Optionally, the snap-in connector has conductivity, and a first insulating layer is disposed on a surface of the second sidewall facing the first sidewall.
Optionally, the snap-in connector has conductivity, and a second insulating layer is disposed on a surface of the bottom wall facing the first side wall and the second side wall.
Optionally, the first connection surface includes a connection region and an insulation region, the connection region and the insulation region both abut against the first back contact cell, the connection region is electrically connected to the first back contact cell, the connection region is located between the insulation region and the bottom wall, and the insulation region is provided with a third insulation layer.
Optionally, the first side wall comprises a first spacing face facing the second side wall, the first spacing face being located between the first connection face and the bottom wall; the second side wall comprises a second spacing surface facing the first side wall and corresponding to the first spacing surface.
Optionally, the width of the first spacing surface ranges from 0.01mm to 40 mm; the width range of the second spacing surface is 0.01mm-40 mm.
Optionally, the width of the first sidewall is greater than the width of the second sidewall, and the difference between the widths of the first sidewall and the second sidewall ranges from 0.01mm to 40 mm.
Optionally, the width of the first side wall ranges from 0.06mm to 50mm, and the width of the second side wall ranges from 0.05mm to 45 mm.
Optionally, the length of the first sidewall is equal to the length of the second sidewall, and the length of the first sidewall is less than or equal to the length of the first back contact cell.
In a second aspect, the present application provides a battery assembly comprising a plurality of back contact solar cells and a snap-in connector of any one of the back contact solar cells described above, the snap-in connector connecting two adjacent back contact solar cells.

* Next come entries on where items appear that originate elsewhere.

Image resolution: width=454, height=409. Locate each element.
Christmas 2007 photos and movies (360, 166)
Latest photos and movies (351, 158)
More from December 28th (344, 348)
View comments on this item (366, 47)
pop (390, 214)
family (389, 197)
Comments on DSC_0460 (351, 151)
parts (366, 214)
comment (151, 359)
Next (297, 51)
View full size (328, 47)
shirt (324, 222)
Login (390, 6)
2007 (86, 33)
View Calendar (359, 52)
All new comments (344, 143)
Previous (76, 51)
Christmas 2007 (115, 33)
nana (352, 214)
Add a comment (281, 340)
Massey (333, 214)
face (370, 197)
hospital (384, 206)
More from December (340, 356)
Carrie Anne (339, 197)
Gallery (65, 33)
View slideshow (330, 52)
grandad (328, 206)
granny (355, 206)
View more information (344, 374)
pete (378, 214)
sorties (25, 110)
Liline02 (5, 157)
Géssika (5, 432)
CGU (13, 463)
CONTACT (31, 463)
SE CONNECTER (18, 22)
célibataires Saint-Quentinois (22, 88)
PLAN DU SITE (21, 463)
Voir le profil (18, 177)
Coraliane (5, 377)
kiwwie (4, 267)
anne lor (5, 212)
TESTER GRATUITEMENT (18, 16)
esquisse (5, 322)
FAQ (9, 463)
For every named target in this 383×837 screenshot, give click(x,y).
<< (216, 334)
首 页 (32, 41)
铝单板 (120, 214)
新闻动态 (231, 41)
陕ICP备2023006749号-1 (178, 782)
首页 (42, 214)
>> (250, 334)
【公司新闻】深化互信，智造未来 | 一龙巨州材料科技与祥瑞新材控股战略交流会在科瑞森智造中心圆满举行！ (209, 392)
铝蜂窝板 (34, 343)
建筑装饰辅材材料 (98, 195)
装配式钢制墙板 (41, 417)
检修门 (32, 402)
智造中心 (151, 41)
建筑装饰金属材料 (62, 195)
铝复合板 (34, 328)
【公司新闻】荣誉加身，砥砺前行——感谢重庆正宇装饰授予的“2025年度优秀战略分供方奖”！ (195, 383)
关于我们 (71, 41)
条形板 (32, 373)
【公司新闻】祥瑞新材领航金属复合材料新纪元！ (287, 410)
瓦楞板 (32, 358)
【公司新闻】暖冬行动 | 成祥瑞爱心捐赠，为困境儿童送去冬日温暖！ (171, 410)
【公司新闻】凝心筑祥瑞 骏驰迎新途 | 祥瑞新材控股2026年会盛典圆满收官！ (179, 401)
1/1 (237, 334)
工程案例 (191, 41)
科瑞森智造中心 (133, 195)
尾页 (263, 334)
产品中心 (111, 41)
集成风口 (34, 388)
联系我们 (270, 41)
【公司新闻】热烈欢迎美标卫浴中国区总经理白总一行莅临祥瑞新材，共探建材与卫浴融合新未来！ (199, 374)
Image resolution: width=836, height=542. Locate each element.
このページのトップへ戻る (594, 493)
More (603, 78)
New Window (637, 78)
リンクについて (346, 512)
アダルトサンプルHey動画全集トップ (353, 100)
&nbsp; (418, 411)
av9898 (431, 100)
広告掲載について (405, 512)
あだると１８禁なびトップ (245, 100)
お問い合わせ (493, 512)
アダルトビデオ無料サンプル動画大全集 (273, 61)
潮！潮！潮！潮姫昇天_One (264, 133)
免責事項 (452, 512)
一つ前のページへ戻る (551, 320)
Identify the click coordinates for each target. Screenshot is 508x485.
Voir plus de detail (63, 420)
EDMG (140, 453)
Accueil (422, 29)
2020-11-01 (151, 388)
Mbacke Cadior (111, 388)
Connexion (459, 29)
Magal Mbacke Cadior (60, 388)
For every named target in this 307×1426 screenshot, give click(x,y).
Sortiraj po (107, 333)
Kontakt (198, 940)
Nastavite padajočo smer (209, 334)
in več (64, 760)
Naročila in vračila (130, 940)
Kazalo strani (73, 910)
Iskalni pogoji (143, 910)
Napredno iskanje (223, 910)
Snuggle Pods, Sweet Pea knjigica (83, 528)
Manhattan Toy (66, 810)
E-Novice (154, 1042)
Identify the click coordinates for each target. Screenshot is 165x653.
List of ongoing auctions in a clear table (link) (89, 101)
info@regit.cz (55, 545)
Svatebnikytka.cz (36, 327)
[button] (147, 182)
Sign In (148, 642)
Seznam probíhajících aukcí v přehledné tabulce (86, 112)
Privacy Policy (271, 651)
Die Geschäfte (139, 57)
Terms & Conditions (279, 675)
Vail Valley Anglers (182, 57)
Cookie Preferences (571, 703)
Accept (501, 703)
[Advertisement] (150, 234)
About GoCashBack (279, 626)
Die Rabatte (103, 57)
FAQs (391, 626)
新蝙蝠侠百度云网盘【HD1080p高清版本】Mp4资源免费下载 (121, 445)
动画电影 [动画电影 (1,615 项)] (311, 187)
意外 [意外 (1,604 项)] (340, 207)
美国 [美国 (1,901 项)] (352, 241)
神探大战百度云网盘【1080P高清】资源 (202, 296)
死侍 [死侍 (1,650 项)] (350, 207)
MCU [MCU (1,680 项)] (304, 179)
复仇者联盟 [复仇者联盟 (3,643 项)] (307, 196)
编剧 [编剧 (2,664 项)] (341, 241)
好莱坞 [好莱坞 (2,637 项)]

Among the buckle formula connector and the battery pack of back contact solar cell of this application embodiment, because the first edge portion of first back contact cell and the second edge portion of second back contact cell live in the both sides of second lateral wall, so first edge portion and second edge portion overlap in the thickness direction of second lateral wall, when first back contact cell of series connection and second back contact cell for first back contact cell and second back contact cell do not have the gap in the thickness direction, thereby can reduce the loss of sunlight in gap department and improve photoelectric conversion efficiency, can also reduce stress bending. In one embodiment, the width of the second sidewall is smaller than that of the first sidewall, so that the shielding of the first cell can be further reduced, and the utilization rate of the solar cell can be increased
Drawings
Fig. 1 is a schematic structural diagram of a snap-in connector of a back contact solar cell according to an embodiment of the present disclosure;
fig. 2 is a schematic structural diagram of a snap-in connector of a back contact solar cell according to an embodiment of the present disclosure;
fig. 3 is a schematic structural diagram of a snap-in connector of a back contact solar cell according to an embodiment of the present disclosure;
fig. 4 is a schematic structural diagram of a snap-in connector of a back contact solar cell according to an embodiment of the present disclosure;
FIG. 5 is a schematic structural diagram of a snap-in connector of a back contact solar cell according to an embodiment of the present disclosure;
FIG. 6 is a schematic structural diagram of a snap-in connector of a back contact solar cell according to an embodiment of the present disclosure;
fig. 7 is a schematic structural diagram of a snap-in connector of a back contact solar cell according to an embodiment of the present application;
FIG. 8 is a schematic structural diagram of a snap-in connector of a back contact solar cell according to an embodiment of the present disclosure;
fig. 9 is a schematic structural diagram of a snap-in connector of a back contact solar cell according to an embodiment of the present application.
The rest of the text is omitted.